An Antarctica science station is picking up noise from space weather. People are turning it into music.

If you know how to listen, space can be a noisy place, filled with all manner of radio burps and squelches, created by everything from solar flares to aurora to neutron stars.

When they’re not listening to the heaves and groans of various ice sheets, the boffings working with the British Antarctic Survey spends a lot of time listening to the sound generated by space weather.

Why? Because we need advance warning of geomagnetic events that could result in dead satellites, power outages, and messed up Internet networks.

Most of these sounds are inaudible to humans, but not all of them. Let’s take a listen to some of this noise.
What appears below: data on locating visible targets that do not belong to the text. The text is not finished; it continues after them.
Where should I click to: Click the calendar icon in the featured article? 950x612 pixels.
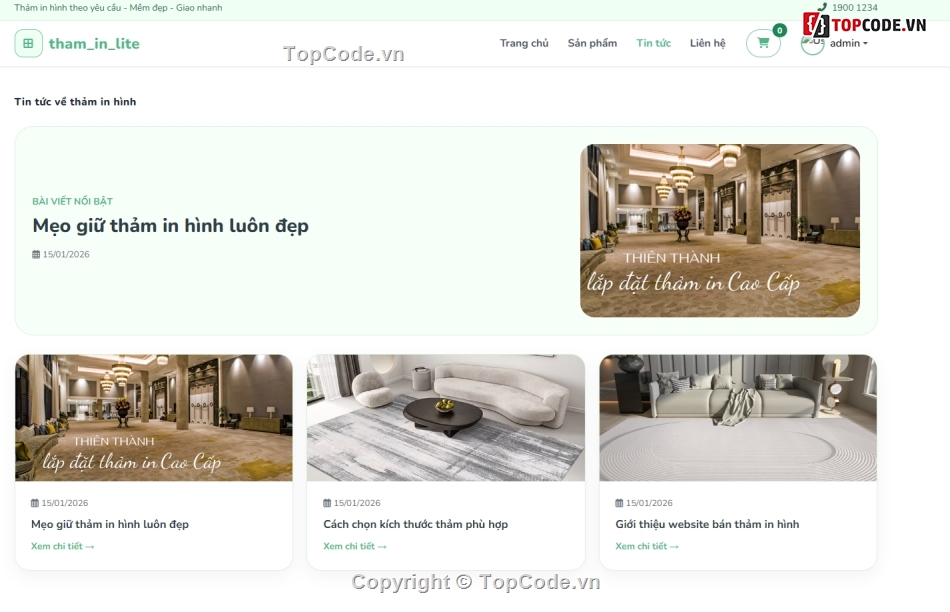click(x=36, y=254)

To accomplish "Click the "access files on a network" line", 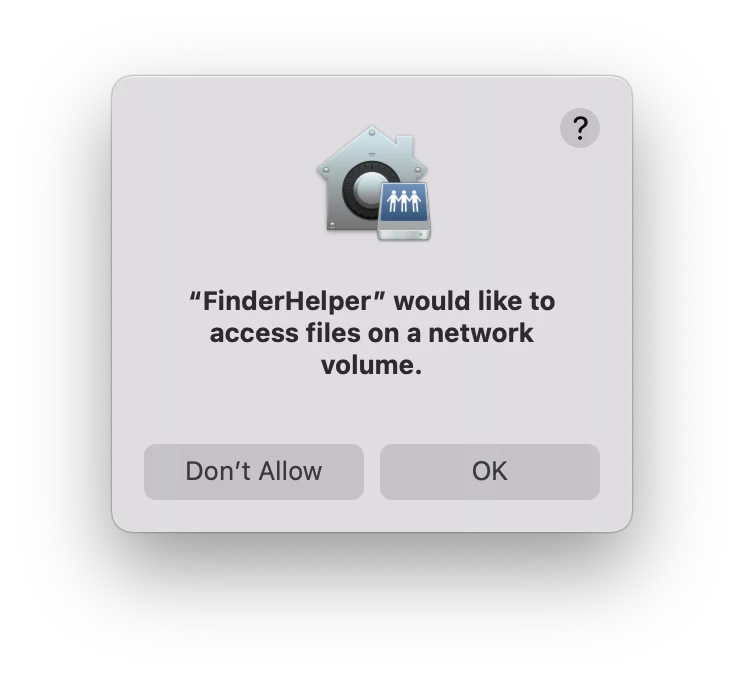I will pyautogui.click(x=372, y=333).
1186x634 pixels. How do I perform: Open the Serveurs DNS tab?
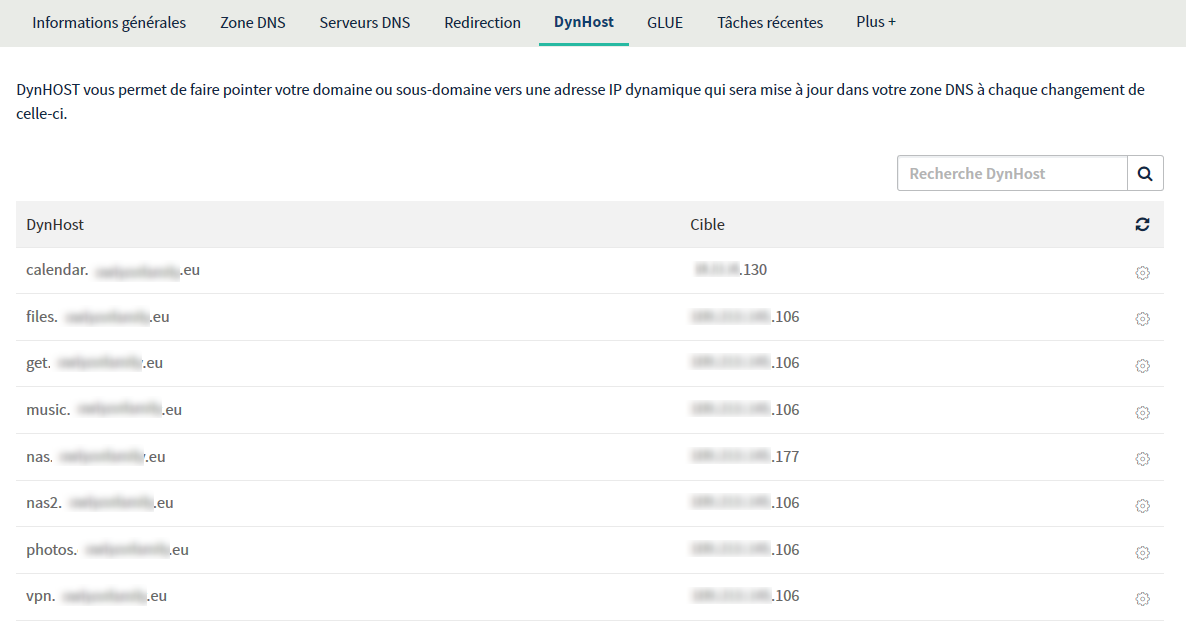365,22
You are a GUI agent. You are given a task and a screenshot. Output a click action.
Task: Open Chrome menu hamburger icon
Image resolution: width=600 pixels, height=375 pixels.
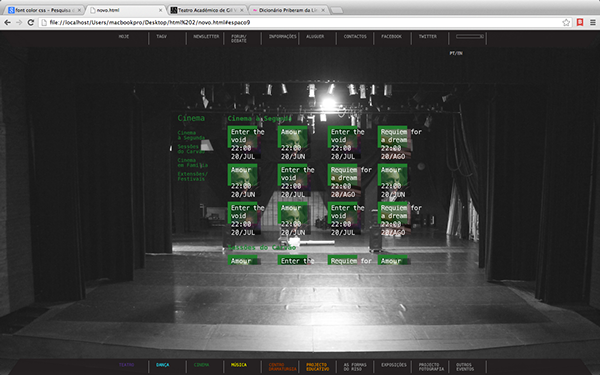click(592, 23)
https://soundcloud.com/user-629727076/halley-chorus-hiss-whistlers-1

Is there any practical use for this kind of audio? Actually, yes.

Artists are finding ways to incorporate this material into everything from music to video games. Try this, for example.

Read more at Gizmodo.

Alan Cross

is an internationally known broadcaster, interviewer, writer, consultant, blogger and speaker. In his 30+ years in the music business, Alan has interviewed the biggest names in rock, from David Bowie and U2 to Pearl Jam and the Foo Fighters. He’s also known as a musicologist and documentarian through programs like The Ongoing History of New Music.

2 thoughts on “An Antarctica science station is picking up noise from space weather. People are turning it into music.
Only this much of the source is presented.